Flex Your Brave
- Shawna
- Jul 23, 2017
- 3 min read
“Brave, Showing Courage, Fearless, Bold, Audacious, Recklessly Daring, Valiant, Lionhearted, and GRACE is the greatest brave.” - Hosanna Poetry

Brave...it's the one thing we all strive to be. When I heard the above descriptions of different forms of ways to be brave I can only compare myself to a few of them. I'm defiantly not recklessly daring, or fearless. I'm afraid of heights which is why you'll never see me bungee jumping or skydiving. I'm not that recklessly daring or fearless. :)
When I first heard the spoken poetry called “Flex Your Brave” by Hosanna Poetry it made me look at grace and how we can be brave very differently. We can be brave in the smallest things in our lives. We are brave in every decision in our lives. We are brave when we go to work, we are brave when we drive our cars, we are brave to fall in love or want to fall in love. Every point in our day to day lives there are ways for us to be brave. When we are to show grace to others it is the greatest brave. (Disclaimer...I am quoting a number of points from Hosanna's 'Flex Your Brave' poetry and I've added the link to the video for your viewing pleasure: https://www.youtube.com/watch?v=0OSRiVMh1g0)
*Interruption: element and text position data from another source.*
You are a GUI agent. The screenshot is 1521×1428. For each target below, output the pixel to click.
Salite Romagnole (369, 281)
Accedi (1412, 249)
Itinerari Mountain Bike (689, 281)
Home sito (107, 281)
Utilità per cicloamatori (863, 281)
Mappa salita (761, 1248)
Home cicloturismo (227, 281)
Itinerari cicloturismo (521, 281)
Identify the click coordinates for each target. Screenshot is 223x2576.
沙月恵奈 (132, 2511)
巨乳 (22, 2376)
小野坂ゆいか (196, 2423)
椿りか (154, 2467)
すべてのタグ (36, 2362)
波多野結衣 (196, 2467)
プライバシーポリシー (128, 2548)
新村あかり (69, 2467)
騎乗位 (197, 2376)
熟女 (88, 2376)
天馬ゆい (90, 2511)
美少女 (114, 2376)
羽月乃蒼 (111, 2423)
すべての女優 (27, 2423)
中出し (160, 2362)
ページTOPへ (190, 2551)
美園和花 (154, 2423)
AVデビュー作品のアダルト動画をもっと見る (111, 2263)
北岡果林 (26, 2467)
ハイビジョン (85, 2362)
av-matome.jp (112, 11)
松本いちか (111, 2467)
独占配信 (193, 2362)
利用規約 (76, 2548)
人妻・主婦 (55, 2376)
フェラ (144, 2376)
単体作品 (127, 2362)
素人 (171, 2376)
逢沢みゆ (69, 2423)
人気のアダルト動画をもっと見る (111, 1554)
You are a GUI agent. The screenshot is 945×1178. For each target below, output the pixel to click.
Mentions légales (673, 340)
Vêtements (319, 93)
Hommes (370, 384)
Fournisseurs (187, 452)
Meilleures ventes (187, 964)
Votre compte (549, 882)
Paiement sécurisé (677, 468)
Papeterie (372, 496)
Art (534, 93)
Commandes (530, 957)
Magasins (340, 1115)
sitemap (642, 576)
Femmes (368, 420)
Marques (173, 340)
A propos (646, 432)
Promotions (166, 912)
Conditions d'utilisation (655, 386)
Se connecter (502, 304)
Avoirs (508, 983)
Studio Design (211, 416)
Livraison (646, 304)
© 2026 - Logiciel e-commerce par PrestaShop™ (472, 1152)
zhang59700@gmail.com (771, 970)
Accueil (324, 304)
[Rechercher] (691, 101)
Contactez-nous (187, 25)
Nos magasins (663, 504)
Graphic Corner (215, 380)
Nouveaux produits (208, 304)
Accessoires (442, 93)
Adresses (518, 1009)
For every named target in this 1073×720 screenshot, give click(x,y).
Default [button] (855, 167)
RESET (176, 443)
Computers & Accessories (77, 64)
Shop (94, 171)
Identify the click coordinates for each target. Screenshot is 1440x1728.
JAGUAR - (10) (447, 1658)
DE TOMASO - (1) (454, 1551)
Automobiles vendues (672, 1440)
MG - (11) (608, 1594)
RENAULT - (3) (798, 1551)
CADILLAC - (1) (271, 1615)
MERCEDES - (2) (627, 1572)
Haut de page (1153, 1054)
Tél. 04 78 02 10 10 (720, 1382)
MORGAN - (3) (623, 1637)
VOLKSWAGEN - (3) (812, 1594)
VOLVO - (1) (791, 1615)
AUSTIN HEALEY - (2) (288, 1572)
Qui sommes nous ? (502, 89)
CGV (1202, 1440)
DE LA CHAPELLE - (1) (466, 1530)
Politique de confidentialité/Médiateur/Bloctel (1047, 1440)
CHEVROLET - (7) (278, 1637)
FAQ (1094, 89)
Everyday the choices we make we are in some way being brave. There are battles that rage in our lives whether it's with your job, family, health and singleness where we can choose to be brave. In my season of waiting for God to bring me my future husband I've encountered many battles. I've encountered battles with online dating, my own insecurities and most of all the opinions of those around me. Now if you're single and have been single for quite some time, I'm sure you've encountered those who think they know best on how you can meet people and what you need to do. I've had family members suggest online dating, bars and clubs, and I've even had someone suggest I need to loose some weight. When I was in my 20s and these battles were raging against me, I kept quiet and allowed them to convince me that I'm failing. I'm failing because I'm not doing enough to meet someone, not successful enough, etc. Back then I never had the right words to say to show grace and be the person I knew God wanted me to be. So I just kept quiet and let the battles rage.
In the 5-10 years since the worst of the opinions happened, I have grown more in my own strength as a woman of God. Here's the thing, in the season of waiting that you're in it's very hard to show grace. I'm not going to sugarcoat it. It's hard. 'The battles that come against us look like gossip, they look like rumors. The battles look like enemies and accusers, but they also look like family, friends, church, co-workers, the ones we love so much.' We want to be brave, we want to show courage, be fearless, bold, audacious, recklessly daring, valiant, and lionhearted. We want to show grace. Giving grace doesn't come easily. It takes every gut and muscle out of us to show grace to those who have wronged us.
We are able to show grace because Jesus did it. He showed grace when we are battling for him, living in the world and taking everything from Him and giving nothing back. For me when I felt battled against it was hard for me to show grace. I wanted Jesus to deal with those who wronged me. I wanted Him to fix the solutions to my problems. We want everything to be done when we want it. We take when we want it but He still gives us grace. “But he said to me, 'My grace is sufficient for you. My power is made perfect in weakness.' Therefore I will boast all the more gladly about my weaknesses, so that Christ's power may restore me.” 2 Corinthians 12:9 NIV.

“We don’t get the luxury of looking like Jesus and holding on to our hurts and our hate. We don’t get to say that ‘We follow Jesus’ and then horde to ourselves what he so freely gave. We don’t get to condemn a world that Jesus died to save. He says ‘Come, be Brave. I did not come to save you of all your sins so that you could just stay the same.’” – Hosanna Poetry
I encourage you to show grace. It will be hard, but grace restores, changes, rebuilds. We have to be brave enough to give it.